Alright! Let's jump right in here. I'll start with my favorite section:
Don't stop standing beside me
I am your knight, and I believe
That I must see you to true glee.
I like this moment because, paired with the last line, this is a rather new take on love in poetry. It's not "oh my god, please love me, please please love me", which you can see many examples of, but it's "love is dangerous, and I will make sure you're safe as we go along. I like it!
I like it, but this quote is also an example of what I think needs work in this poem, or at least you need to be aware of for any future poems you write: the rhyme.
When you force rhyme, the reader knows. If you were not inhibited by or thinking in rhyme, you would not of used the words "true glee". Usually the word that's paired with true is either true love or true happiness, and sure you can argue that glee means happiness, but the point is it's not what we would naturally say.

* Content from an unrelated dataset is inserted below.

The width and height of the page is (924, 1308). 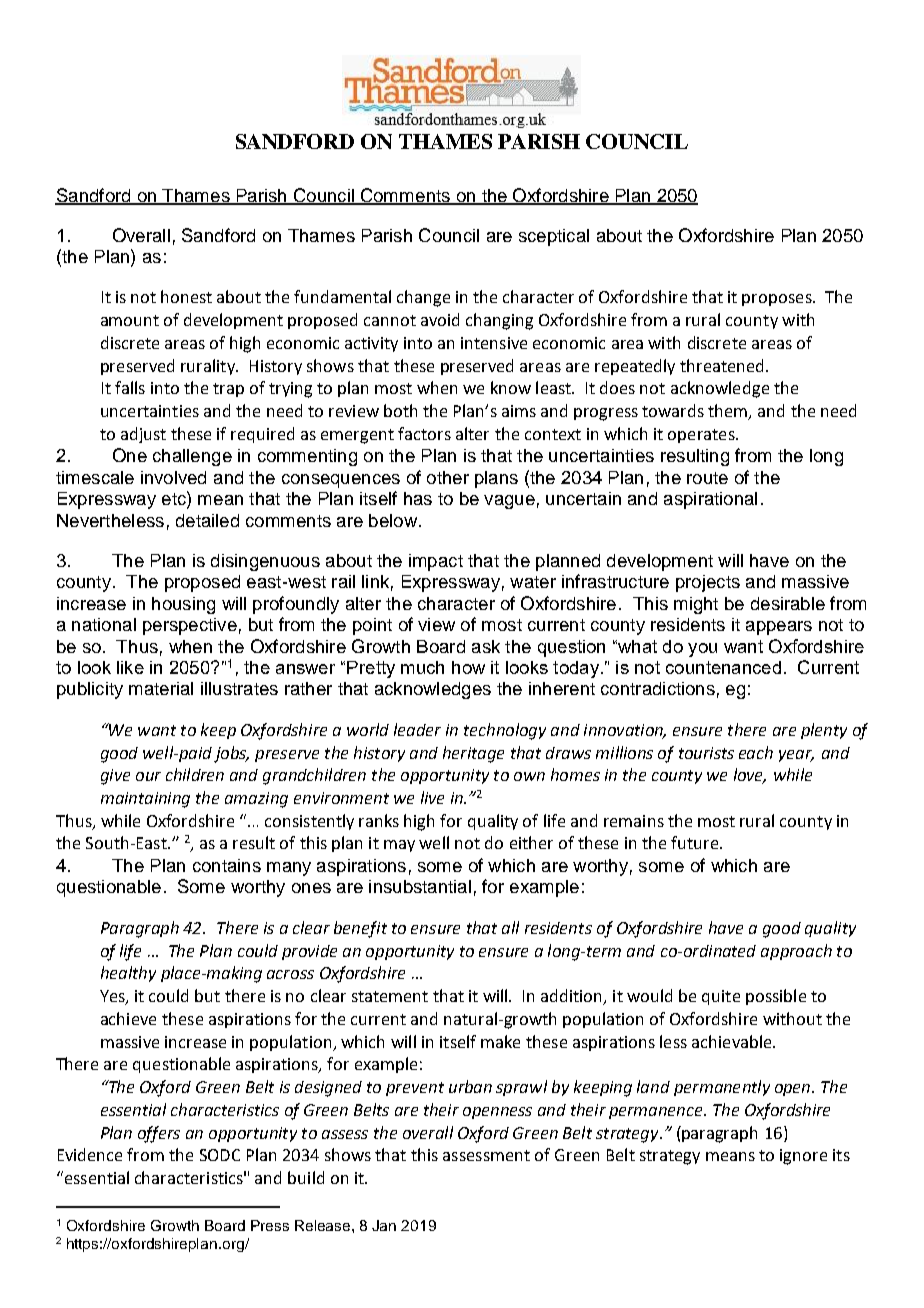 What do you see at coordinates (423, 298) in the page?
I see `change` at bounding box center [423, 298].
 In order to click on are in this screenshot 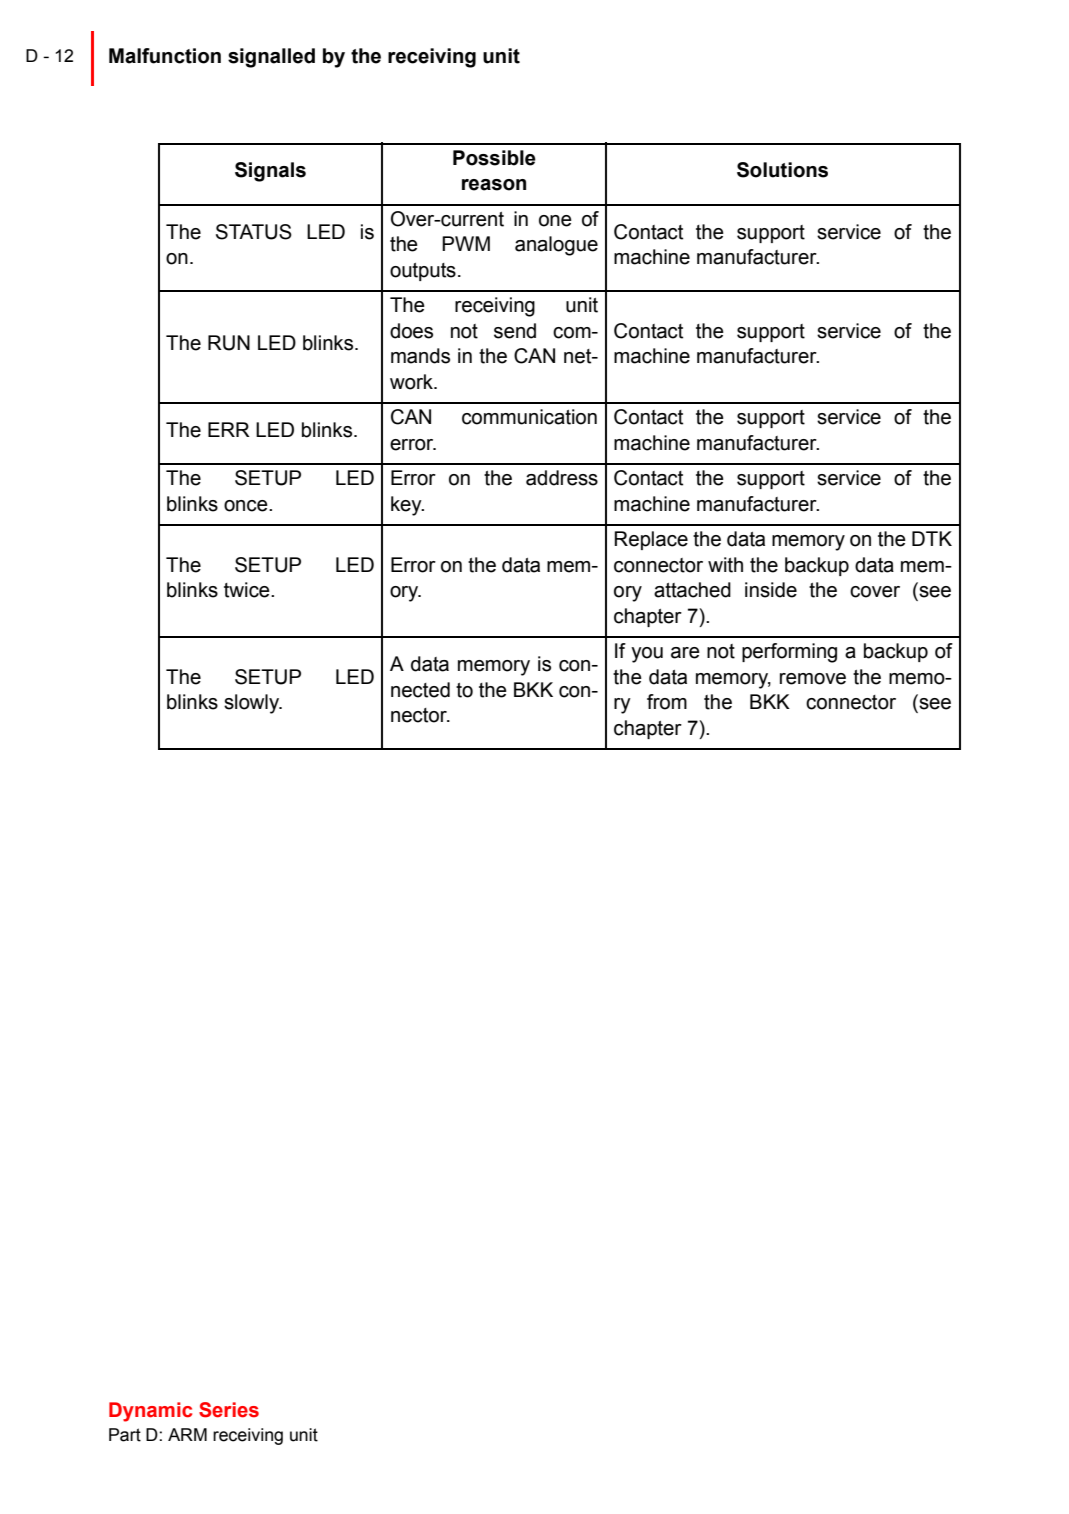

When you force rhyme, it throws off the credibility of your entire poem. We think, "Well, this poet is letting rhyme control them, so are they strong enough to craft a poem deliberately?" You can't let the rhyme control you -- you can never let it convince you into writing a word that is "good enough" to fit there, a "close enough" translation of the word you really want. That's one reason writing rhyming poetry is so hard: you have to find just the right word that REALLY fits there, that needs no shoving into the hole or slimming down.
Do you need rhyme in this poem? What would happen if you wrote to this person without it? I dare you to try, and guarantee I'll be there to review the edited version if you write it!
I hope this review was helpful, in any case. Stick to new ideas and stick to the words YOU want to write! Good luck, keep writing, and let me know if you have any questions or comments, please.